According to new data the number of new build sales in inner London has fallen significantly since last year
A new analysis by the London Central Portfolio (LCP) has revealed a decline in the number of new build sales in inner London.
Compiled from LOREMA and Land Registry data, the research examined build sales in the eleven inner boroughs: Camden, The City of London, Hackney, Hammersmith and Fulham, Islington, the Royal Borough of Kensington & Chelsea, Lambeth, Southwark, Tower Hamlets, Wandsworth and the City of Westminster.
It found that inner London’s planning pipeline had risen 20 per cent since 2014, with some 106,208 new units approved for development. This mainly comprises of projects in the so-called mega cluster, which is the area around Tower Hamlets and south of the river in the Battersea-Nine Elms stretch. Further growth will occur in both these areas, with the former expected to see 33,239 units built this year and the latter 18,665.
New applications also saw growth, rising 27 per cent when compared to 2013. A total of 17,494 were submitted—111 of which were for high rise towers.
However, despite this growth of new developments there has been a decline in new build sales. According to the LCP’s analysis only 1,491 new units have been sold so far this year. This is a whopping 43 per cent decrease when compared to the same period last year.
Square foot prices have also started to fall, seeing an eight per cent decline in Battersea-Nine Elms when compared to 2014. Comparatively, London as a whole saw prices increase 23 per cent.
Naomi Heaton, CEO of LCP, said: “In light of the plethora of tax hits over the last few years, possibly exacerbated by the uncertainty of Brexit, it appears foreign investors, the majority buyer of new developments, may finally be turning away.
“These properties typically sell at a significant premium, averaging 25 per cent, over older stock. History demonstrates that a saturation of over-priced commodity-style property leads to softening prices, particularly during times of economic uncertainty.
“In Tower Hamlets, for example, which undertook an extensive building program before the Global Financial Crisis (GFC), prices took six years to reach parity with their pre-recession level.
“In contrast in Prime Central London (PCL), where there is very limited new build due to the conservation of its architectural heritage, prices had bounced back by 2010. In a similar fashion, we are again seeing today ‘business as usual’ for older stock.”
PCL, which is defined as the Royal Borough of Kensington & Chelsea and the City of Westminster, saw just 271 new build sales in the first half of 2016. This is having a significant impact on average prices for London. However, sales activity remained within normal parameters in PCL this year. To date, some 2,606 properties have been sold.
“Whilst no concrete evidence of post-Brexit market dynamics has yet been published, we expect PCL real estate to respond in a broadly similar way as it did during the Global Financial Crisis when the market out-performed almost all other asset classes,” Heaton added.
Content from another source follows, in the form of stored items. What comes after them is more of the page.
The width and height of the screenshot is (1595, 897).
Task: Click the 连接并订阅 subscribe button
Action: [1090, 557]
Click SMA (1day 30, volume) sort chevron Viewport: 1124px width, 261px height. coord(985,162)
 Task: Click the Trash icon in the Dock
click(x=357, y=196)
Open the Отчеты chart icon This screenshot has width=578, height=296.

“A flight to quality and the security of blue-chip tangible assets will be underpinned by the continuing weakness of Sterling.
“Alongside this, the attractions of PCL as a centre of culture, excellence and education with absolute rule of law and unequivocal title to property remain undimmed. We firmly believe that these robust market fundamentals will support continued asset appreciation particularly in the mainstream private rented sector.
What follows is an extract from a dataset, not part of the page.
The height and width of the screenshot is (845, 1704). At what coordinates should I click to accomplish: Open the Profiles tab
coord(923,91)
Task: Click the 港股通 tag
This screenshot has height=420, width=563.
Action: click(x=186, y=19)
“LCP has already seen a 5-fold increase in investment enquiries since the vote.”
The figures, LCP said, show an imbalance between supply and demand of new builds.
Heaton said: “With 51,904 new units slated for Tower Hamlets and Wandsworth alone, this will take a heavy toll on these areas where there is already extensive oversupply and the buying pool is shrinking thanks to ever more tax hikes.
“In the cluster areas, this could have a detrimental knock-on effect for existing home owners, adversely impacting the value of their own homes as well as the economy as a whole, if the Exchequer’s tax take in all likelihood diminishes.”